General Joseph Graham. Image from Google Books. Raft Swamp was a notorious Loyalist refuge during the American Revolution and the site of the most important action of the Wilmington campaign. On 15 Oct. 1781, in the course of Gen. Griffith Rutherford's expedition against Wilmington, the Whig cavalry vanguard commanded by Maj. Joseph Graham clashed briefly with some mounted Loyalists of Col. Hector McNeil on Rockfish Creek. The Loyalists fled and were tracked by Graham, who was reinforced with mounted infantry of Col. Thomas Owen. The Loyalists were brought to bay several miles south of McPhaul's Mill near a causeway in Raft Swamp. A spirited charge by Graham's command broke the Loyalist cavalry and led to a melee on the narrow causeway, as well as another clash on a second causeway. A series of charges and confused engagements was resulting in the disintegration of the Loyalist force when darkness ended the action.

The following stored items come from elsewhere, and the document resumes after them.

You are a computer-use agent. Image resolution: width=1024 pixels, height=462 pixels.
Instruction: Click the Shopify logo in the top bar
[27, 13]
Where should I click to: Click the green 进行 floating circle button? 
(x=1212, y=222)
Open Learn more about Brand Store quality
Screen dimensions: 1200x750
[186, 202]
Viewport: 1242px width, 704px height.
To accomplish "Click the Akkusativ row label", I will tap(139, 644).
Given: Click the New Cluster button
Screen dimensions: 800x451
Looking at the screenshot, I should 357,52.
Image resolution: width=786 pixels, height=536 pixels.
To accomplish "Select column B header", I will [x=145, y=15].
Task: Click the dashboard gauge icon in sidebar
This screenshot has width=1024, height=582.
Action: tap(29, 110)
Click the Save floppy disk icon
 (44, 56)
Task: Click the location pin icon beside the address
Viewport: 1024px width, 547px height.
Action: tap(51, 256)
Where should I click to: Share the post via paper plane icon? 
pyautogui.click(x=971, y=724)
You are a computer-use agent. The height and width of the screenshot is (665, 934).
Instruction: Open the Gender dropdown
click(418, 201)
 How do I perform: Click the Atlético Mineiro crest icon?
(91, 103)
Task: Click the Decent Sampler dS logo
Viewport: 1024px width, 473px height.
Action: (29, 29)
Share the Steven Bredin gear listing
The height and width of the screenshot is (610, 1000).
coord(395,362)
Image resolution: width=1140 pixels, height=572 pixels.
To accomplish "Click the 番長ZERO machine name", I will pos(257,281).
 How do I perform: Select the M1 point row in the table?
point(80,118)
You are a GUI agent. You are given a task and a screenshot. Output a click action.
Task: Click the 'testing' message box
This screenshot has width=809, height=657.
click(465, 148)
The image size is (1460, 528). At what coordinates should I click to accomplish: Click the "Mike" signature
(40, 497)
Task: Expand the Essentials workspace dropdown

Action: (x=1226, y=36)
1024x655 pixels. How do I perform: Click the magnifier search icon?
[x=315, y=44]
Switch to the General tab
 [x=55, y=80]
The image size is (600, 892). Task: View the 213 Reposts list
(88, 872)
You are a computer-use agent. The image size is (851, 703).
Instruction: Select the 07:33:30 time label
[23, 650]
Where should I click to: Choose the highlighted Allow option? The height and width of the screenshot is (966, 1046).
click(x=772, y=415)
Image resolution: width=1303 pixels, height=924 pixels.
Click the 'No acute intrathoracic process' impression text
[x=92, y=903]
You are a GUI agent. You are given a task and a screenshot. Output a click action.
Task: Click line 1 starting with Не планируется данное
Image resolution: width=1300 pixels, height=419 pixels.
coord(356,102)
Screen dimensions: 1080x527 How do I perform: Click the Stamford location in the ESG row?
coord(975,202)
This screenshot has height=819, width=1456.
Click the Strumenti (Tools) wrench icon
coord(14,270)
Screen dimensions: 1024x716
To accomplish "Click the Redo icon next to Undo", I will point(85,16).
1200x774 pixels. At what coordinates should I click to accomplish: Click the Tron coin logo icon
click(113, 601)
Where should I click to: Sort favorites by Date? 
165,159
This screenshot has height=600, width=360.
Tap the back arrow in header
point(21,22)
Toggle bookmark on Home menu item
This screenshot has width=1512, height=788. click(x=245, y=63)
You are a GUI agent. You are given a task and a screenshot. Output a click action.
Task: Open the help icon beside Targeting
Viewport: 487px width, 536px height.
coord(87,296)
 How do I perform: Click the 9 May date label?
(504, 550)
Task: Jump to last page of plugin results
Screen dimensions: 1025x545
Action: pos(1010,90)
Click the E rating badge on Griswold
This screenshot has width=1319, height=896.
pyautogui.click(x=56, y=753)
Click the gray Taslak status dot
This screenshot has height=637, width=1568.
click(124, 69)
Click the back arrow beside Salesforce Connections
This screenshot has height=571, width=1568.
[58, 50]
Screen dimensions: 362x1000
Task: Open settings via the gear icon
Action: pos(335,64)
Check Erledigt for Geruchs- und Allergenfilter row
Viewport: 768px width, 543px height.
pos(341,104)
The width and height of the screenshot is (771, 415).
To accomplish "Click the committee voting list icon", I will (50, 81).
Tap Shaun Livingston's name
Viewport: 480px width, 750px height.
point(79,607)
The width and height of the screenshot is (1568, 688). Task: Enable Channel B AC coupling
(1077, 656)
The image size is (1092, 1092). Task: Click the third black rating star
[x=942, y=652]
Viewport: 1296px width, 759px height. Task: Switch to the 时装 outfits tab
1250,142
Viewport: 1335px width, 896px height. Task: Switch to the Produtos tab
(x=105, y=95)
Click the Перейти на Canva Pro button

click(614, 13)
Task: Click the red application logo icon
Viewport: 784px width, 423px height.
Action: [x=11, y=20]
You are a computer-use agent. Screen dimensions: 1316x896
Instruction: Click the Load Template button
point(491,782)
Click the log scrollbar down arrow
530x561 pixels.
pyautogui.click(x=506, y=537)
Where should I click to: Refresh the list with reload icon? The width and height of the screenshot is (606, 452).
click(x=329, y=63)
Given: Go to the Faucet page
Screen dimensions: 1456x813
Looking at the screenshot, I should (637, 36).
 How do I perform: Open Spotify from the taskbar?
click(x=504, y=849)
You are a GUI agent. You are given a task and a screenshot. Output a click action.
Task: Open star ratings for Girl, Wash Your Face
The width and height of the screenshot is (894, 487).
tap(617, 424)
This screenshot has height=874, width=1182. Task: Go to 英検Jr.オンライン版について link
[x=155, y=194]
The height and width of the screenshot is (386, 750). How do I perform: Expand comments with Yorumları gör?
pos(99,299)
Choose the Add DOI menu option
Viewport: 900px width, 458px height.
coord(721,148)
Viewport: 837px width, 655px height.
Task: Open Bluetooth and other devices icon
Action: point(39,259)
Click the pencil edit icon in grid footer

The Whigs committed 150 men and suffered no losses. The Loyalists, apparently with 200 men in the battle, lost 16 dead and 50 wounded. The Loyalists did not further contest Rutherford's march to Wilmington. As Graham described it, the Raft Swamp defeat "completely broke their spirit."

References:

John Hairr, Colonel David Fanning: The Adventures of a Carolina Loyalist (1998).

William Henry Hoyt, ed., The Papers of Archibald D. Murphey, vol. 2 (1914).

Additional Resources:

"Raft Swamp." North Carolina Highway Historical Marker Program. http://www.ncmarkers.com/Markers.aspx?sp=Markers&k=Markers&sv=I-51 (accessed September 26, 2012).

Image Credits:

"Gen. Joseph Graham." From Graham, William Alexander. General Joseph Graham and his papers on North Carolina Revolutionary history. Raleigh, N.C.: Edwards & Broughton, 1904. http://books.google.com/books?id=CitCAAAAIAAJ&pg=PP1#v=onepage&q&f=false (accessed September 26, 2012).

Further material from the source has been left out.